Task description: Convert the listing below into a numbered list, skipping any blank lines and leaving out the pictures.

....

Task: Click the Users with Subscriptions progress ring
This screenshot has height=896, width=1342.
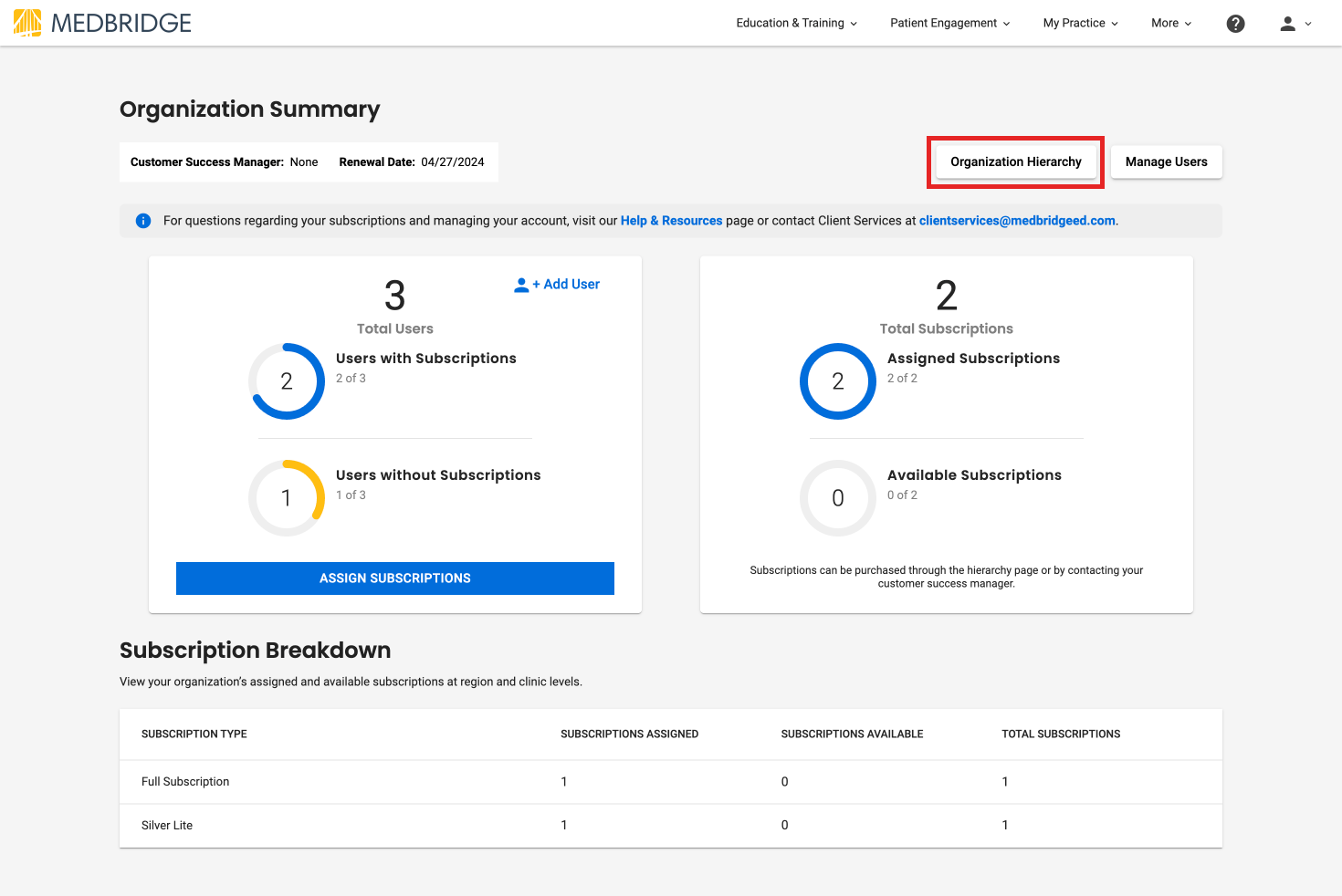Action: click(x=287, y=381)
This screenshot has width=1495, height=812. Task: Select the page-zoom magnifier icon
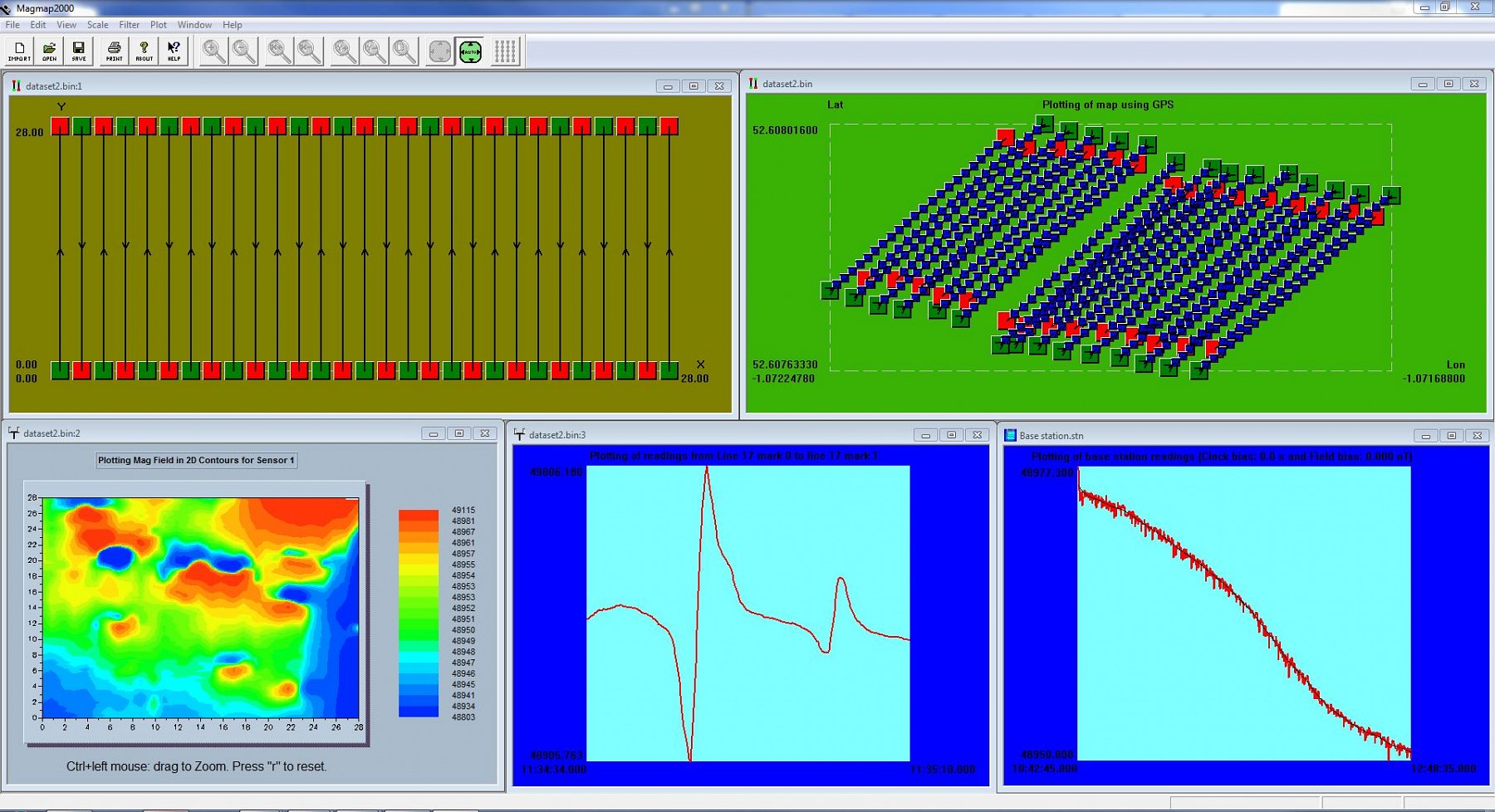pyautogui.click(x=403, y=50)
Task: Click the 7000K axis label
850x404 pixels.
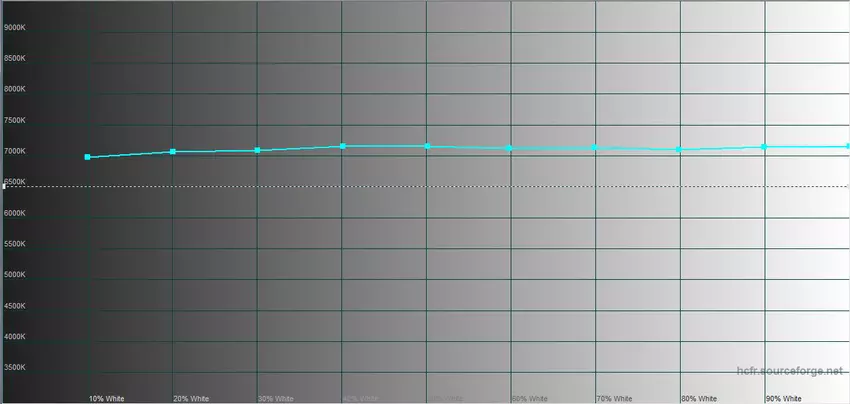Action: click(15, 151)
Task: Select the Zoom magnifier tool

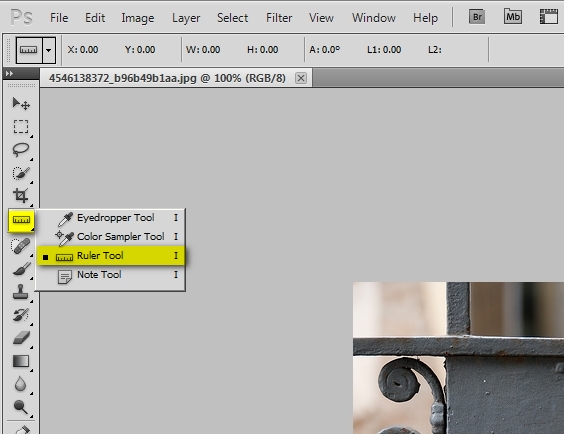Action: 21,407
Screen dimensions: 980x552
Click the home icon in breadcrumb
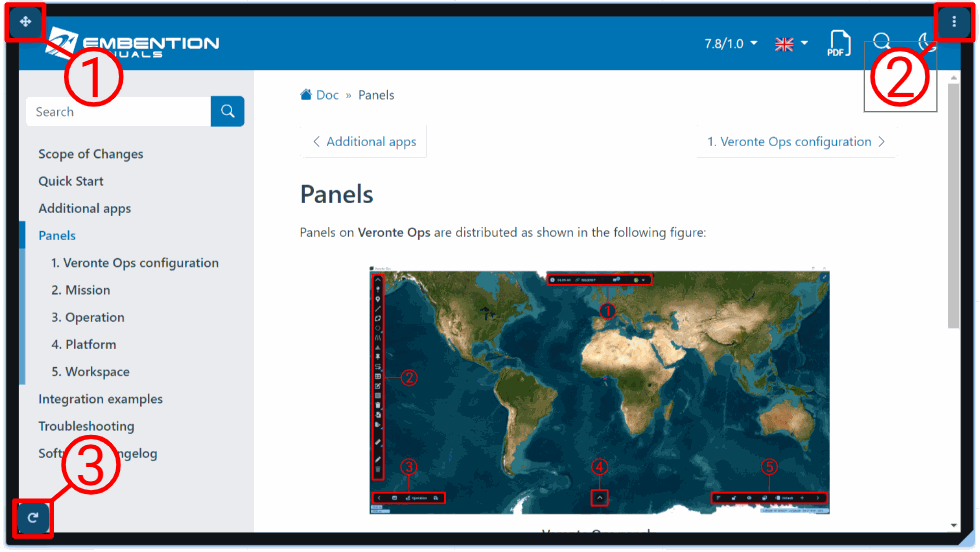tap(306, 95)
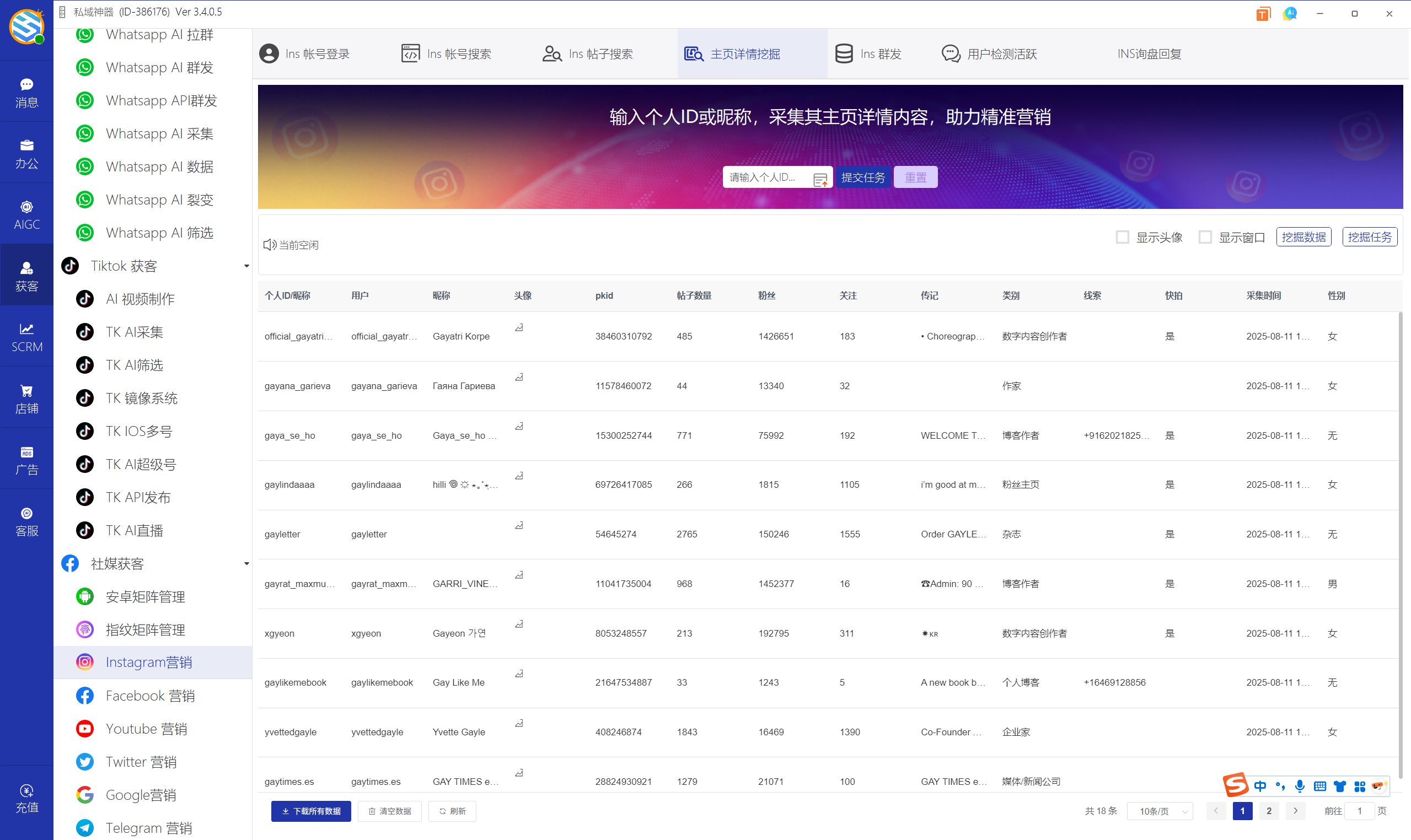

....

Solution to this exercise:
1. Task: Click the Users with Subscriptions progress ring
2. This screenshot has height=896, width=1342.
3. Action: click(x=287, y=381)
4. This screenshot has width=1495, height=812. Task: Select the page-zoom magnifier icon
5. pyautogui.click(x=403, y=50)
6. Task: Click the 7000K axis label
7. 850x404 pixels.
8. Action: click(15, 151)
9. Task: Select the Zoom magnifier tool
10. Action: 21,407
11. Screen dimensions: 980x552
12. Click the home icon in breadcrumb
13. tap(306, 95)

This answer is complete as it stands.